Technical information

More detailed information is provided in the User Manual available via the corpus online interface.

Format

The APU corpus exists in different versions to suit different users and uses:

digitised images in .PDF format
transliteration in .XML format with TEI Lite mark-up and metadata, without linguistic tagging
transliteration in .TXT format, plain text and original spelling
.TXT format, plain text and normalised spelling
.TXT format with part-of-speech tagging (CLAWS7)
.TXT format with semantic tagging (USAS)

Editorial conventions

Transliterations of the school scripts retain the original spelling, including orthographic and grammatical deviations from written Standard English, as well as the original punctuation (or lack thereof); these deviations are displayed as such in the online interface, and the appropriate XML tag has been added in order to display the normalised form. Abbreviations have been retained in their short form as written in the original script; the expanded form has been coded in the XML version. Text alignment, lineation and paragraph indentation have been preserved.

File extent

The Perl-script used to count ‘words’ was kindly produced by Prof. David Denison (University of Manchester). The word count is an accurate word count of the actual text; that is, of everything in the file which is not enclosed in <…> brackets used for XML tags. Hyphenated words are counted as one item, as are all items other than punctuation surrounded by white space. Note that word counts have been calculated from the version with original spelling, deviations included. In the “School Scripts” component, the Rule scripts tend to be shorter than the Story scripts. In the “Basal Reader” component the length of the samples varies considerably.

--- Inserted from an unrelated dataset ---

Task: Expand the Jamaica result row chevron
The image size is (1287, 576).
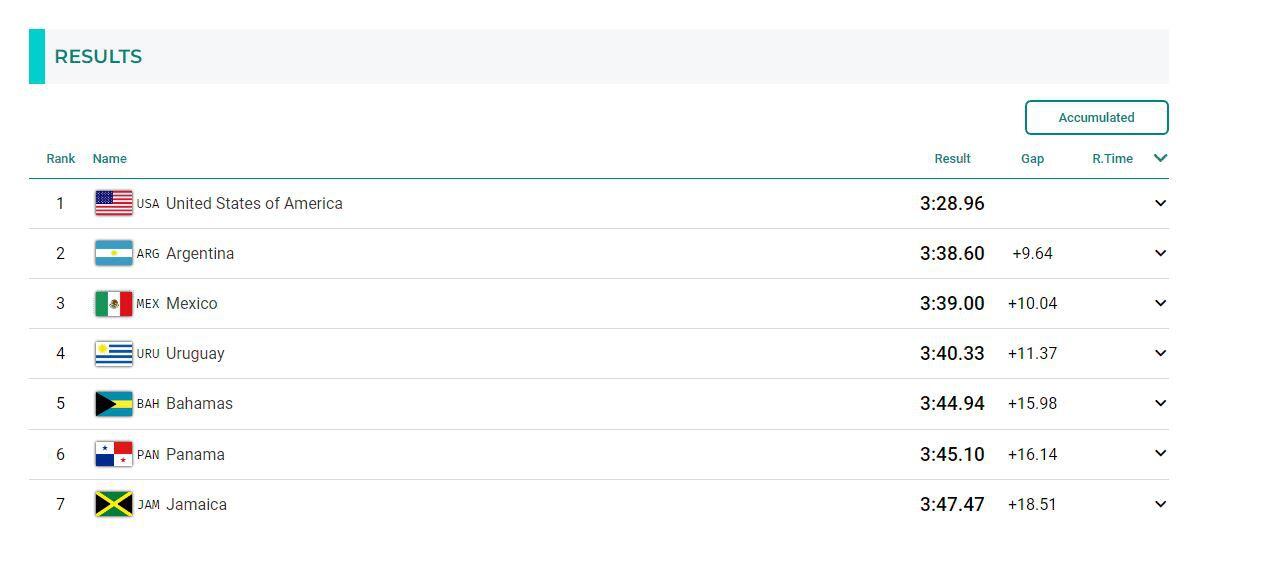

Lines are counted from the first line with running text to the last line with running text, including intermediate blank lines. This applies to both components of the corpus. Counts have been calculated with the XML editor oXygen from the XML version.

Online interface

The APU corpus is freely available online from the corpus website. Access will be granted to interested users upon receipt of the APU User Agreement, whereby they will agree formally to the conditions of use.

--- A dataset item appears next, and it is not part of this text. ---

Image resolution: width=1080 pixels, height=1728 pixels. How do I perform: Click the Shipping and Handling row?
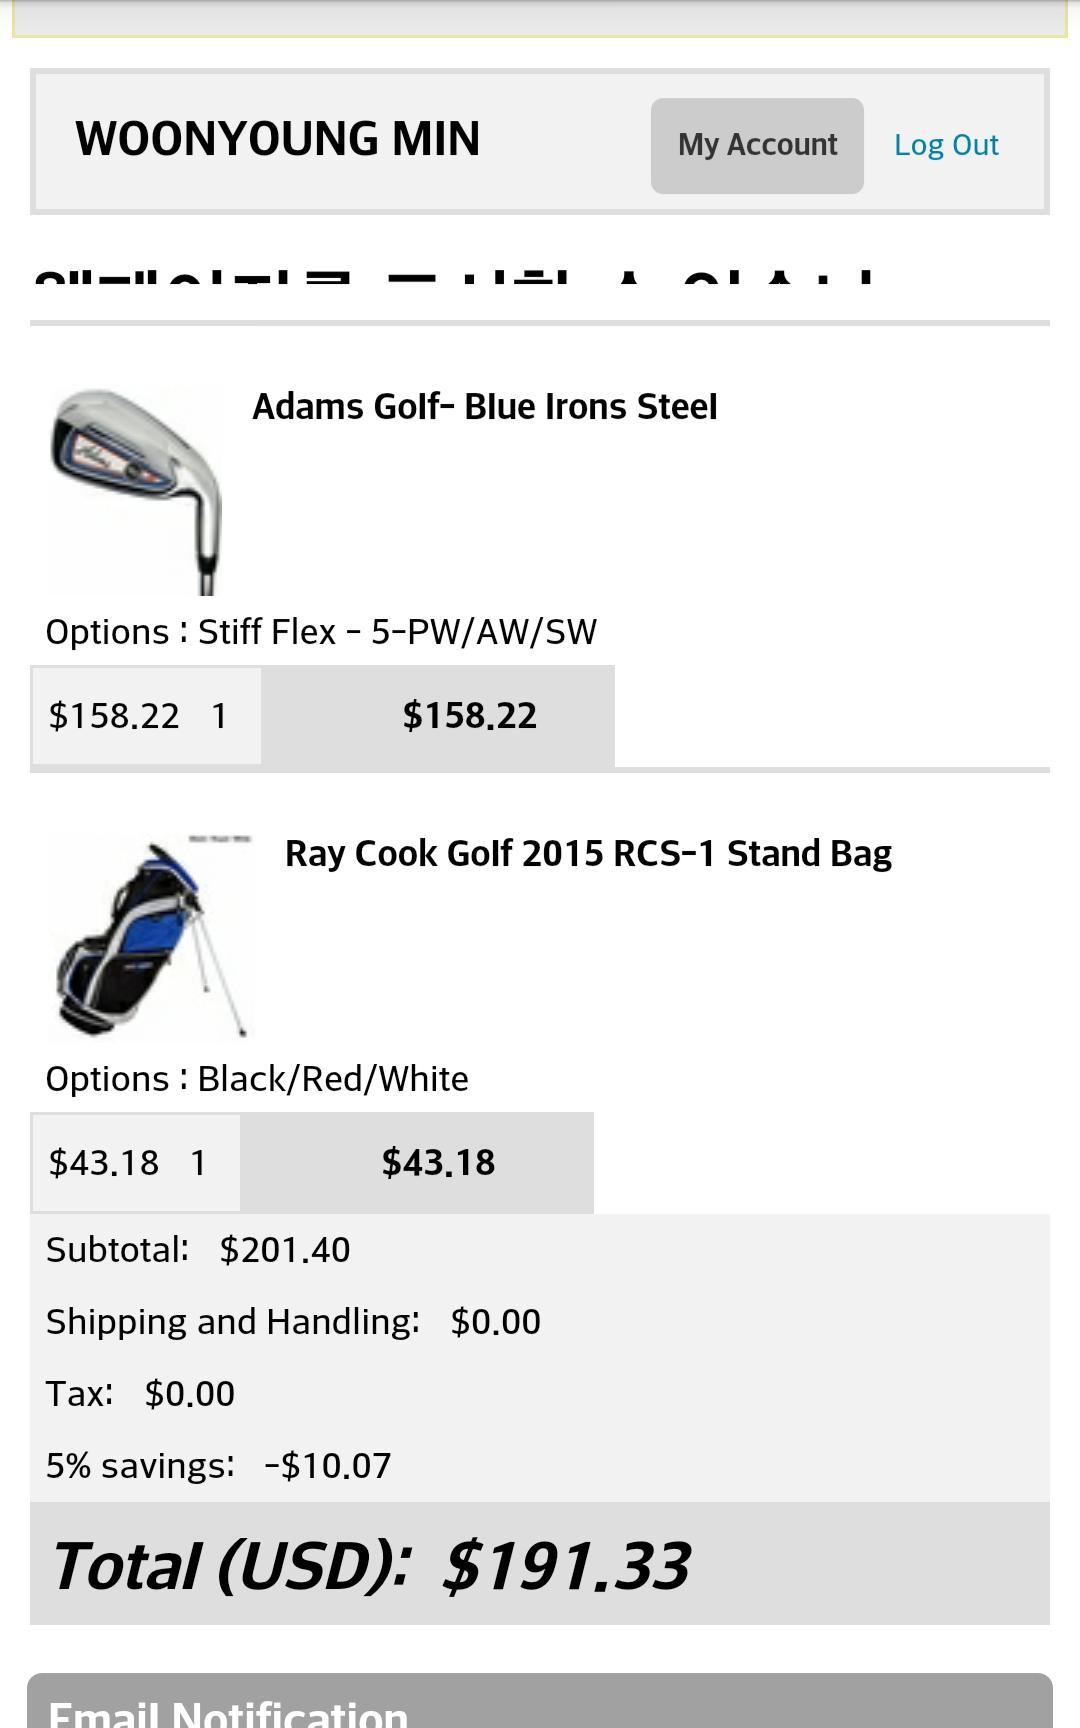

The following documents are available to registered users via the APU online interface:

Common to all files: XML tagset (TEI P5), POS tagset (CLAWS7), Semantic tagset (USAS).
For each individual file: frequency list of words in .TXT file (original and normalised); frequency list of POS tags; frequency list of words and POS tags; frequency list of semantic tags; frequency list of words and semantic tags; word counts per file.

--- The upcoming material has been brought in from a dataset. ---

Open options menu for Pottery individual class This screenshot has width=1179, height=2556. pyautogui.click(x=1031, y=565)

Two layouts have been built in the web-based application: Browse and Search. It is also possible to download the search hits into a CSV file.

For the Browse layout, users can explore the school scripts/basal readers in running text with original spelling and XML tags by the side of the digitised PDF image, of the text with part-of-speech tagging, or of the text with semantic tagging.

For the Search layout, users can search the corpus data and the metadata. Users can search by text, by XML tag, by POS tag, or by semantic tag. The search hits are displayed in KWIC concordance format; they can be viewed and downloaded with approximately 600 characters left and right. It is also possible to show/hide POS tags or semantic tags in the expanded view.

The User’s Corner is an optional tool for users to document their work with APU, in form of academic publication, teaching materials or any other type of research and/or educational resources. Copyrights of any materials uploaded rest with the author(s).